J’ai lu: La petite boutique aux poisons de Sarah Penner

Hello tout le monde !

Je vous retrouve aujourd’hui pour vous parler du roman La petite boutique aux poisons de l’autrice américaine Sarah Penner. Il s’agit de son premier roman.

 ♥ = Bof bof, à éviter

♥♥ = Sympa, sans plus

♥♥♥ = Pas mal du tout , j’ai passé un bon moment !
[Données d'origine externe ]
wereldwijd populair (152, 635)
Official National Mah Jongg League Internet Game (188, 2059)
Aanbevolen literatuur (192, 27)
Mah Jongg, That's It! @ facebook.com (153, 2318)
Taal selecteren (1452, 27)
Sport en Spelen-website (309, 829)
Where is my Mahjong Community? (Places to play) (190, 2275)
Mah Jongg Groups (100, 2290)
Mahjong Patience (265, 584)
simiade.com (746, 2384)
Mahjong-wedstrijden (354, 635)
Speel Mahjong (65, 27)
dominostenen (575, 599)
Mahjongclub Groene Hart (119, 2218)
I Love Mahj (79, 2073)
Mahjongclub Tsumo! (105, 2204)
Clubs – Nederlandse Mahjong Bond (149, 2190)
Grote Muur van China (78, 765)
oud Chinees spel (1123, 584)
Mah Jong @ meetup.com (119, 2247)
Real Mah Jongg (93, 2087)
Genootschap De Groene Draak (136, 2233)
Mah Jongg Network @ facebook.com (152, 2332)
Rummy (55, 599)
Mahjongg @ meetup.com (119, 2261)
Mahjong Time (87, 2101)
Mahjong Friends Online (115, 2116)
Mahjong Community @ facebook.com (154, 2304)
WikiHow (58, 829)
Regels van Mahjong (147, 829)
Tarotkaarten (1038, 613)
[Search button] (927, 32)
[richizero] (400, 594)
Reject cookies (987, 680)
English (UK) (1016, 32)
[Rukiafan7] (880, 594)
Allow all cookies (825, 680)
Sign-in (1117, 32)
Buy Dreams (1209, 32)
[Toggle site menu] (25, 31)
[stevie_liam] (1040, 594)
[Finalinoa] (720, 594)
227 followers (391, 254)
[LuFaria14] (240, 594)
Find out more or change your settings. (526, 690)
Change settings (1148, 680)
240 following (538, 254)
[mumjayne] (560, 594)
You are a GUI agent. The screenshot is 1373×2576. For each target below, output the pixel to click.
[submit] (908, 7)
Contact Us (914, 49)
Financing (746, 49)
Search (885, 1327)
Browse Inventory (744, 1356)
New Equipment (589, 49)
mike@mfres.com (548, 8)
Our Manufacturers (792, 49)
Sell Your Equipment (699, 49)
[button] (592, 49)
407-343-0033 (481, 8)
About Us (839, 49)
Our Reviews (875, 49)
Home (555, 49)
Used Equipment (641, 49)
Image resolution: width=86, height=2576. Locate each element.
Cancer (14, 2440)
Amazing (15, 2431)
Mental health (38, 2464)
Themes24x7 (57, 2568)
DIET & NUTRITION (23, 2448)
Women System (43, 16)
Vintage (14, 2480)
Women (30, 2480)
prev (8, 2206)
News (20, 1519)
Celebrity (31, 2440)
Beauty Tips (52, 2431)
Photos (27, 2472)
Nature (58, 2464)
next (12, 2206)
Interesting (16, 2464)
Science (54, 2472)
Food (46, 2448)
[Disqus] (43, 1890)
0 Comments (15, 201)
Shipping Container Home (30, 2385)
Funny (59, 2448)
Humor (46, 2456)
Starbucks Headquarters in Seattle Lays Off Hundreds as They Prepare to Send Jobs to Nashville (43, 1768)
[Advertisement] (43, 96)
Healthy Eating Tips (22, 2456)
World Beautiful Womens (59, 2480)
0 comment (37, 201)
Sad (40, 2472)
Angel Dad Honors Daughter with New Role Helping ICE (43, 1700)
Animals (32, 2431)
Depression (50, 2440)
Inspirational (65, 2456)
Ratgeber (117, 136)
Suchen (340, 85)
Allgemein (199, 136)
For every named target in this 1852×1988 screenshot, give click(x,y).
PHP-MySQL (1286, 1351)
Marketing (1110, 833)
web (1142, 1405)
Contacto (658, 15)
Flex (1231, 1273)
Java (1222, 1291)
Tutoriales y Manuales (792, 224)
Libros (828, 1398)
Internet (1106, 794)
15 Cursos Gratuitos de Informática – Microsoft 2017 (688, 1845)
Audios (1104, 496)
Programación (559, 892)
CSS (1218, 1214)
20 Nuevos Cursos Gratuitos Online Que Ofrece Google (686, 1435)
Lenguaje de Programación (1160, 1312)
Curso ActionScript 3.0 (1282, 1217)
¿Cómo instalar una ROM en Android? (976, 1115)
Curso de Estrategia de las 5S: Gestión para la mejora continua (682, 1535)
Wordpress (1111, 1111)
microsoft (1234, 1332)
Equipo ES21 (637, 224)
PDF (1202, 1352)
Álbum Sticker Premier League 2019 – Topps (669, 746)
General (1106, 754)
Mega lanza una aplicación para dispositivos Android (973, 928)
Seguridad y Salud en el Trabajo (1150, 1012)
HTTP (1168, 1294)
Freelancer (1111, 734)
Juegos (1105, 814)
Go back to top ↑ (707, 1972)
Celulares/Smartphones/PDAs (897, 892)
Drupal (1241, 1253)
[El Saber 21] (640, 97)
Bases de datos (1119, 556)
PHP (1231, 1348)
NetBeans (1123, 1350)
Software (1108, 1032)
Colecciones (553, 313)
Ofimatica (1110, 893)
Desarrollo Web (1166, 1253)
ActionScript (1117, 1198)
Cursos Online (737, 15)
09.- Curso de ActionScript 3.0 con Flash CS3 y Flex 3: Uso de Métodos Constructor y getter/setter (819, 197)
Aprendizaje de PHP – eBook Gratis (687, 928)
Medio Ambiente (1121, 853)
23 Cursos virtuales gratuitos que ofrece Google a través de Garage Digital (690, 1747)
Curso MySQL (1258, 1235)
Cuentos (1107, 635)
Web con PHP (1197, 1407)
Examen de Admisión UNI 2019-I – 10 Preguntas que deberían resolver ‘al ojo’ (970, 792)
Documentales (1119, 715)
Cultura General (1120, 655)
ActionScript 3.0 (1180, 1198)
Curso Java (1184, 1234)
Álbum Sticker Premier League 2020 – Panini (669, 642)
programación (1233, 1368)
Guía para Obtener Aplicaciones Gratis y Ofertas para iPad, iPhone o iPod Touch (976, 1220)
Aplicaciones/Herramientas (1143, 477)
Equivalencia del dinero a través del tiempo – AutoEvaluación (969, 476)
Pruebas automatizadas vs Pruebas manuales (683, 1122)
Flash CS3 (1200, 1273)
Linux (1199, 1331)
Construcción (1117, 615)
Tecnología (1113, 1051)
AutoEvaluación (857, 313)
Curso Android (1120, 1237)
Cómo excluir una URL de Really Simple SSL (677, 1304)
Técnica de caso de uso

♥♥♥♥ = A lire absolument !

♥♥♥♥♥ = Attention, gros coup de cœur !

Les (♥) représentent les demis 

L’image provient de mon instagram.

la petite boutique aux poisons

Nombre de pages: 405 pages

Maison d’édition: Faubourg – Marigny

Date de parution (dans cette édition): 12 octobre 2021

4ème de couverture:

Lors d’une froide soirée de février 1791, à l’arrière d’une sombre ruelle londonienne, dans sa boutique
d’apothicaire, Nella attend sa prochaine cliente. Autrefois guérisseuse respectée, Nella utilise maintenant ses connaissances dans un but beaucoup plus sombre : elle vend des poisons parfaitement « déguisés » à des femmes désespérées, qui veulent tuer les hommes qui les empêchent de vivre. Mais sa nouvelle cliente s’avère être une jeune fille de 12 ans, Eliza Fanning.
Une amitié improbable va naître entre elles, et entraîner une cascade d’événements qui risquent d’exposer toutes les femmes dont le nom est inscrit dans le registre de Nella…
De nos jours à Londres, Caroline Parcewell passe son dixième anniversaire de mariage seule, encore sous le choc de l’infidélité de son mari. Lorsqu’elle découvre sur les bords de la Tamise une vieille fiole d’apothicaire, elle ne peut s’empêcher de faire des recherches et va découvrir une affaire qui a hanté Londres deux siècles auparavant : « L’apothicaire tueuse en série ». Et alors qu’elle poursuit ses investigations, la vie de Caroline va heurter celles de Nella et d’Eliza. Et tout le monde n’y survivra pas…

Mon avis

Dans ce roman, où l’autrice jongle entre deux temporalités (le présent et le passé, en 1791), on suit Caroline, de nos jours, jeune femme complètement désillusionnée après l’adultère de son mari et qui décide de partir seule à Londres pour réfléchir à leur relation. Depuis qu’ils sont mariés, c’est la première fois qu’elle fait quelque chose pour elle, qu’elle pense enfin un peu à elle. A Londres, elle va trouver dans la Tamise une flacon d’apothicaire et elle va se lancer dans une enquête pour en connaître la provenance. 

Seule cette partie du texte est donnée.